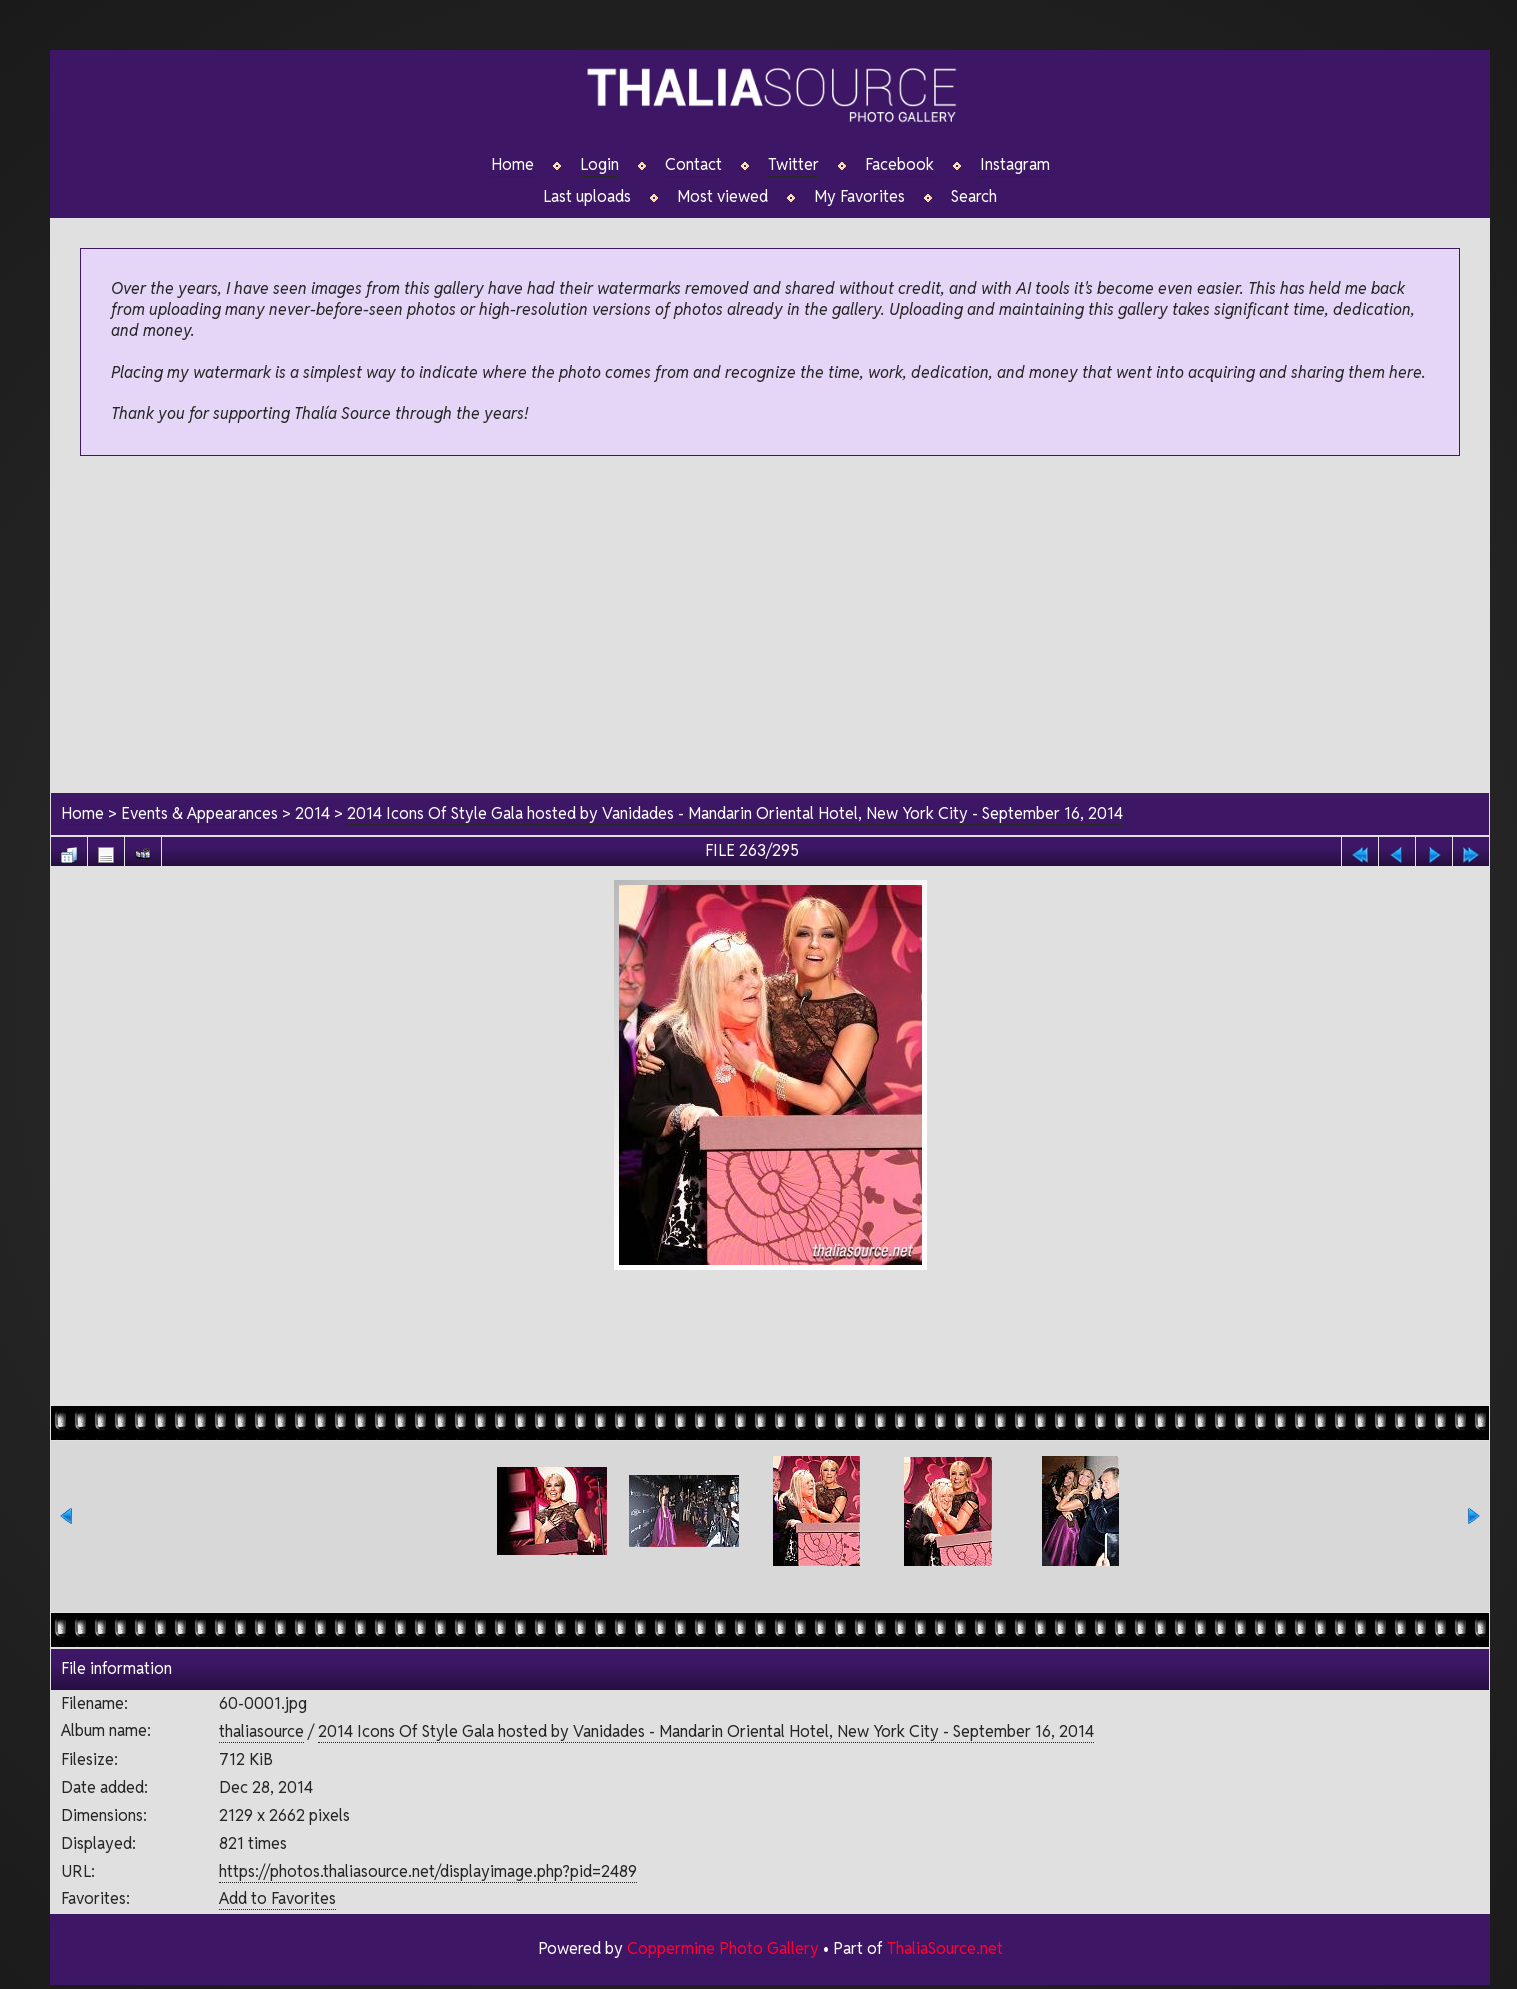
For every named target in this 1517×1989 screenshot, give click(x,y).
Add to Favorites (277, 1899)
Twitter (793, 165)
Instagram (1015, 165)
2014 (312, 813)
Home (512, 165)
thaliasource (261, 1732)
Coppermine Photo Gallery (722, 1948)
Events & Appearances (199, 813)
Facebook (899, 165)
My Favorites (859, 197)
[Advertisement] (770, 626)
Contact (693, 165)
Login (599, 165)
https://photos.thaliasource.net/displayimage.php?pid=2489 (428, 1871)
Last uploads (587, 197)
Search (974, 197)
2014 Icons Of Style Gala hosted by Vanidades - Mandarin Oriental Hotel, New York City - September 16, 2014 (736, 813)
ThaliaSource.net (944, 1948)
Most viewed (722, 197)
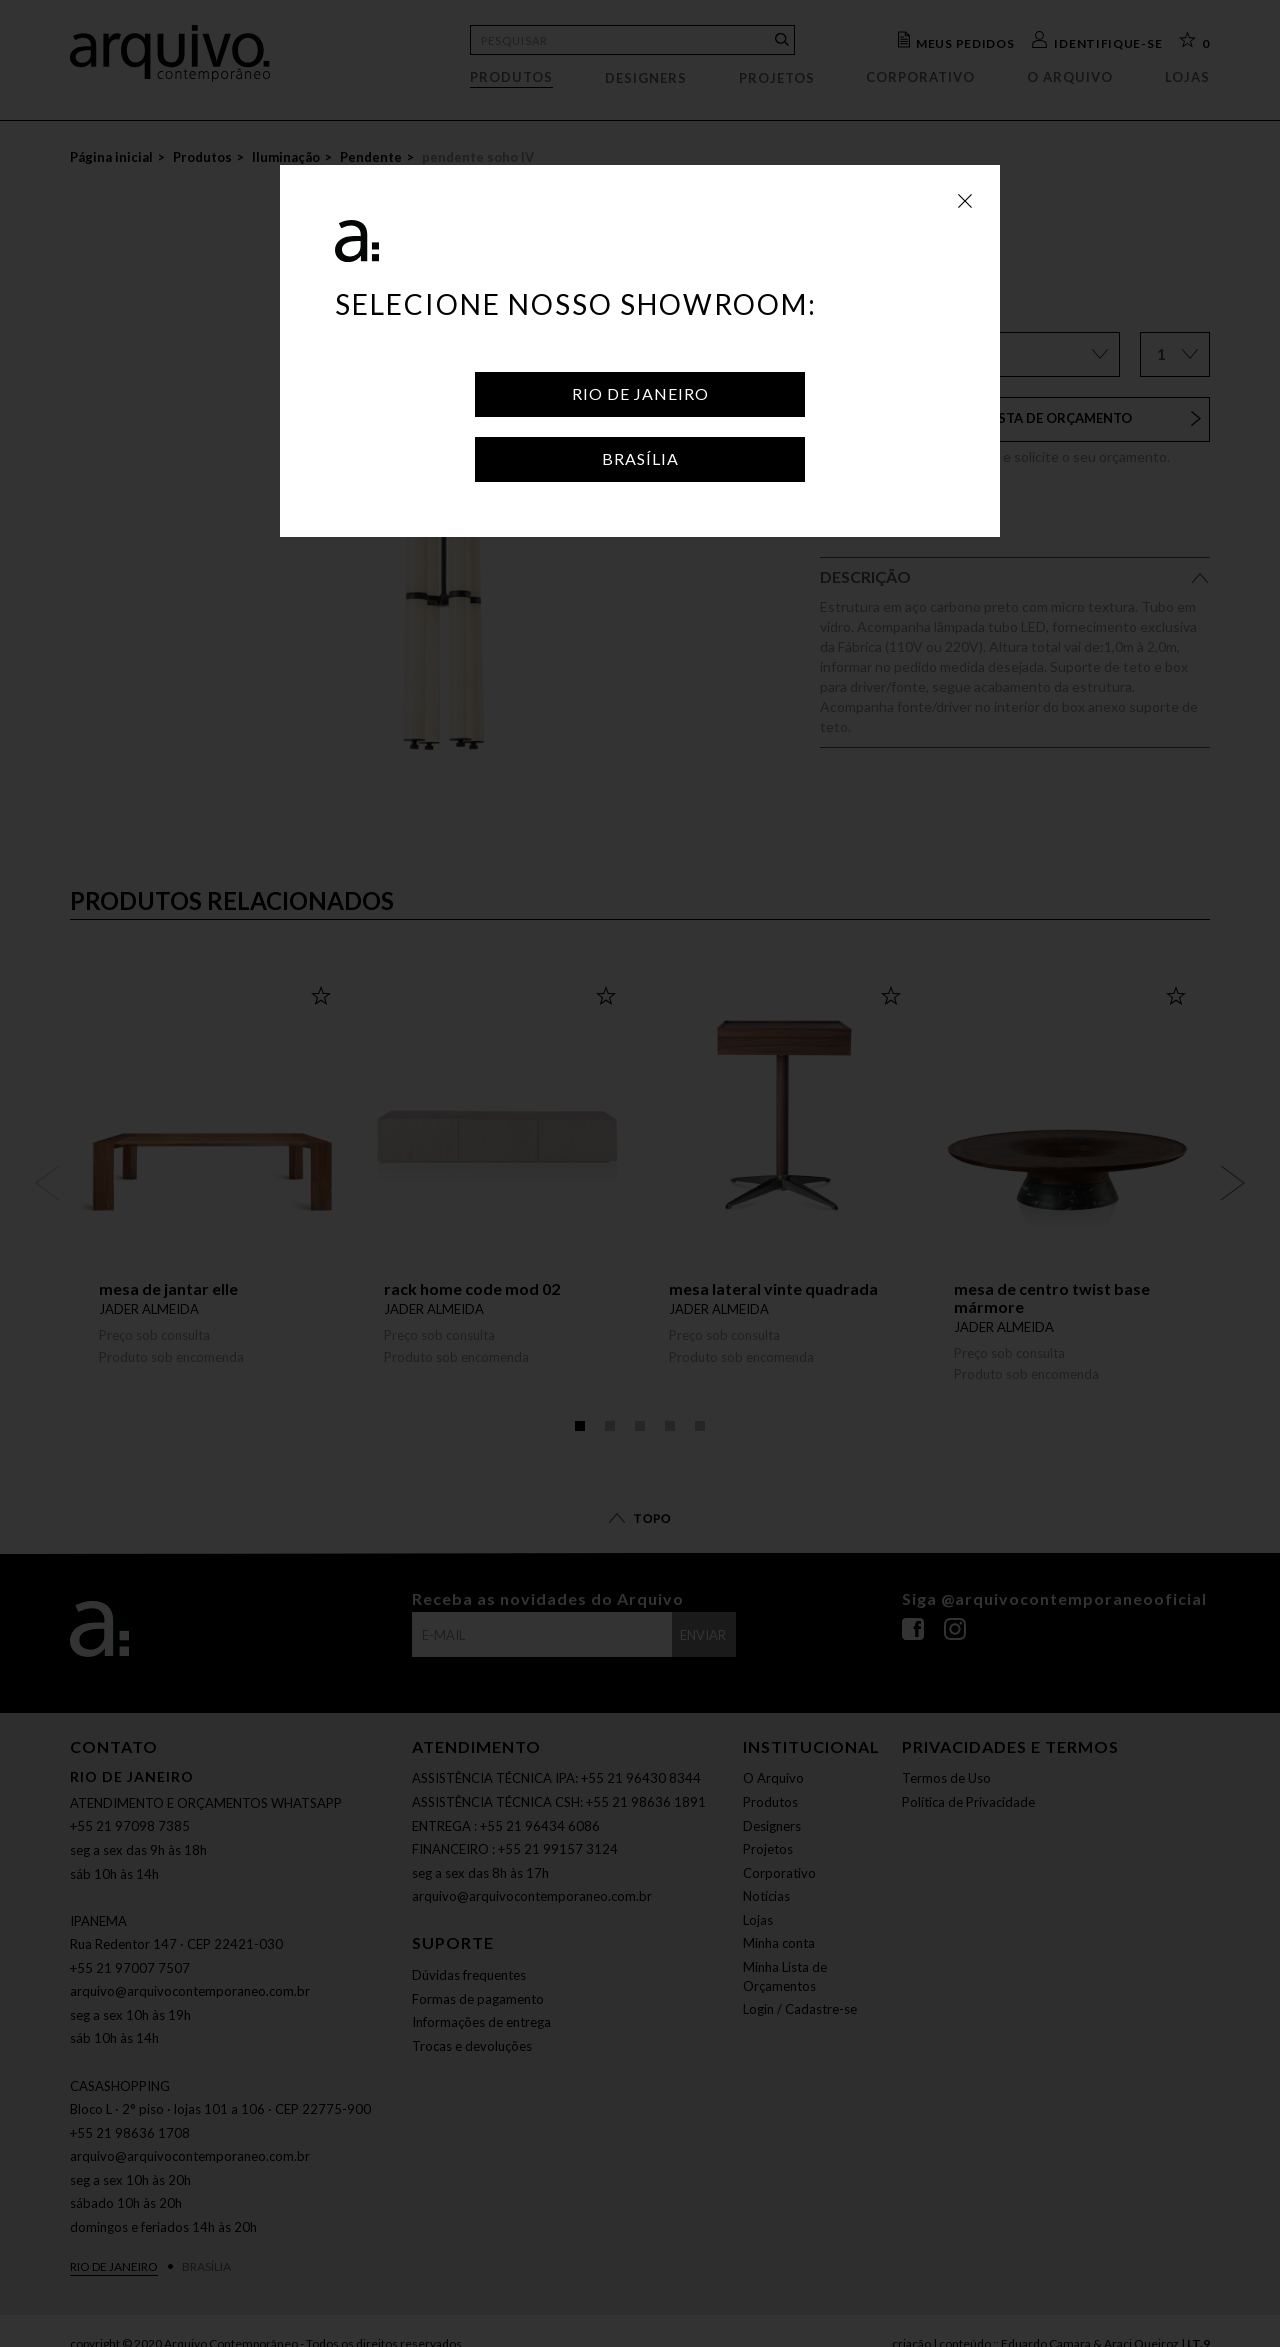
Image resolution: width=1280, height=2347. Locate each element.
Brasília (640, 458)
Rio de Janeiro (640, 393)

☆ ☆ ☆ ☆ ☆ ☆ ☆

DIRECTIONS: Transfer every line in the stretch from the one containing "Search (974, 197)" through the end of the material, adding 50 to each coordinate value in the answers. Leave the pictures out.

TASK OUTPUT:
Search (1024, 247)
2014 Icons Of Style Gala hosted by Vanidades - Mandarin Oriental Hotel, New York City - September 16, 2014 (786, 863)
ThaliaSource.net (994, 1998)
Most viewed (772, 247)
Image resolution: width=1280, height=2347. Locate each element.
Brasília (690, 508)
Rio de Janeiro (690, 443)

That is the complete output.